Source records
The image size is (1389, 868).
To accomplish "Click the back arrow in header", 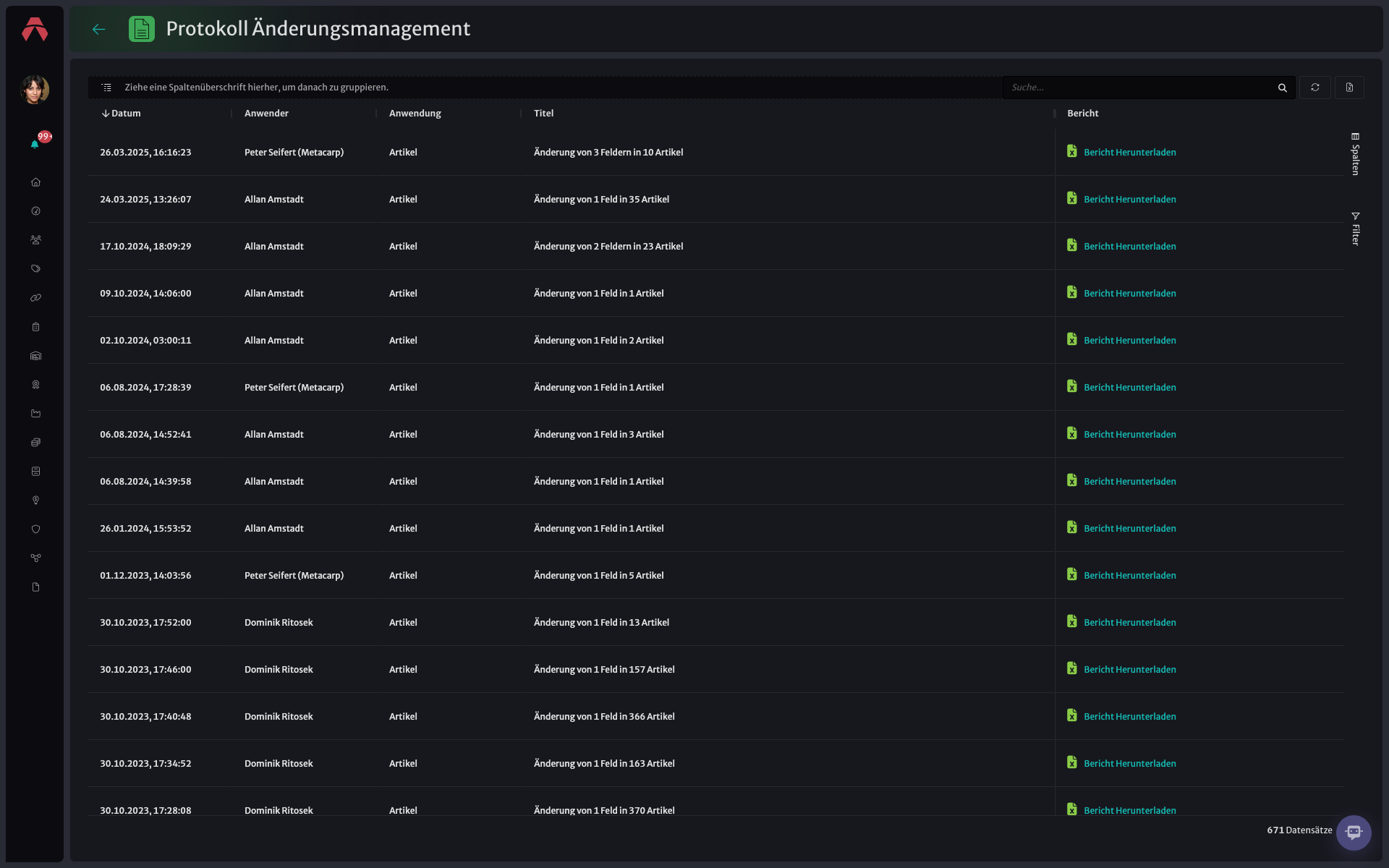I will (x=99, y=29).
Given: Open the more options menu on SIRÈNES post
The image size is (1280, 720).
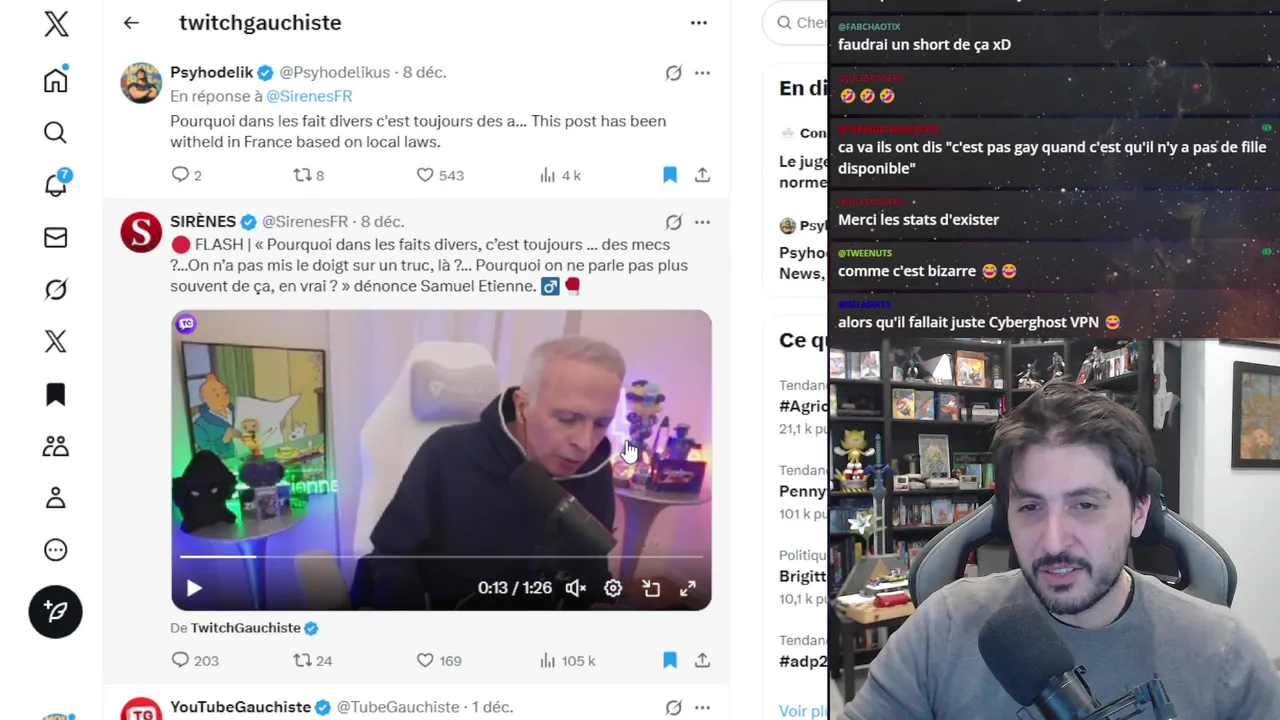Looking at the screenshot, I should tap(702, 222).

REQUIREMENT - Put the records into a JSON list of strings, one string per line. Cover only the part from the line containing "Given: Open the" through the end of the records, leaving out blank lines and the pictures.

FINISHED TASK -
[
  "Given: Open the more options menu on SIRÈNES post",
  "The image size is (1280, 720).",
  "Looking at the screenshot, I should tap(702, 222)."
]